The Journal of William de Rubruck: Account of the Mongols. William of Rubruck (1220–1293) was a Flemish Franciscan missionary and explorer. His account is one of the masterpieces of medieval geographical literature comparable to that of Marco Polo and Ibn Battuta.
William accompanied King Louis IX of France on the Seventh Crusade in 1248. On May 7, 1253, on Louis' orders, he set out from Constantinople on a missionary journey to convert the Tatars to Christianity. He actually followed the route of the first journey of the Hungarian Friar Julian. With William's party were Bartolomeo da Cremona, an attendant called Gosset, and an interpreter named in William's report Homo Dei, meaning "man of God", perhaps representing the Arabic Abdullah, "servant of God."

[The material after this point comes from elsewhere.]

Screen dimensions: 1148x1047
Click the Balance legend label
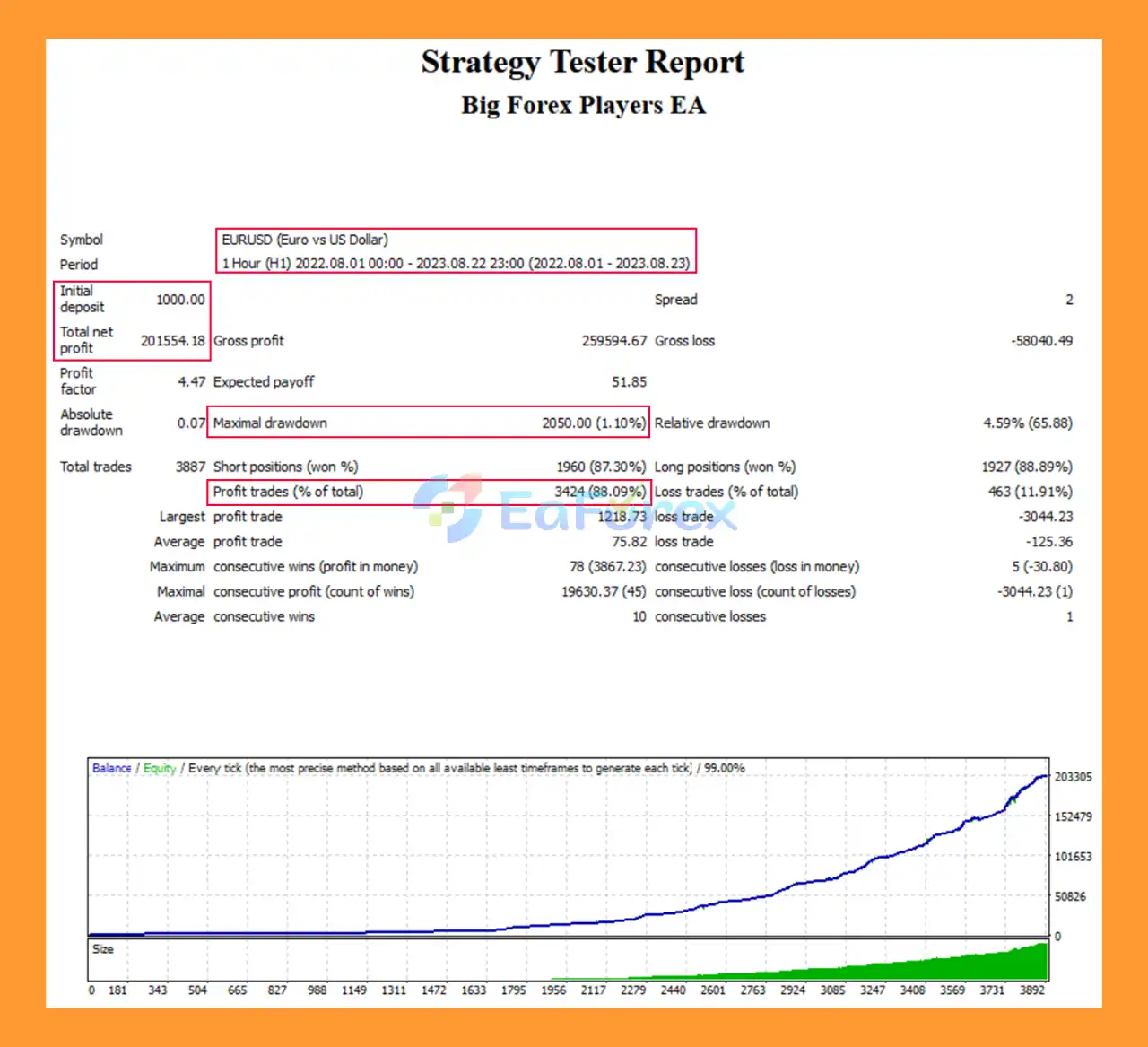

After reaching the Crimean town of Sudak, William continued his trek with oxen and carts. Nine days after crossing the Don he met Sartaq Khan, ruler of the Kipchak Khanate. The Khan sent William on to his father, Batu Khan, at Sarai near the Volga. Five weeks later, after the departure from Sudak, he reached the encampment of Batu Khan, Mongol ruler of the Volga River region. Batu refused conversion but sent the ambassadors on to the Great Khan of the Mongols, Möngke Khan.
He and his travelling companions set off on horseback on September 16, 1253 on a 9,000 km journey to the court of the Great Khan at Karakorum. Upon arrival they were received courteously, and he was given an audience on January 4, 1254.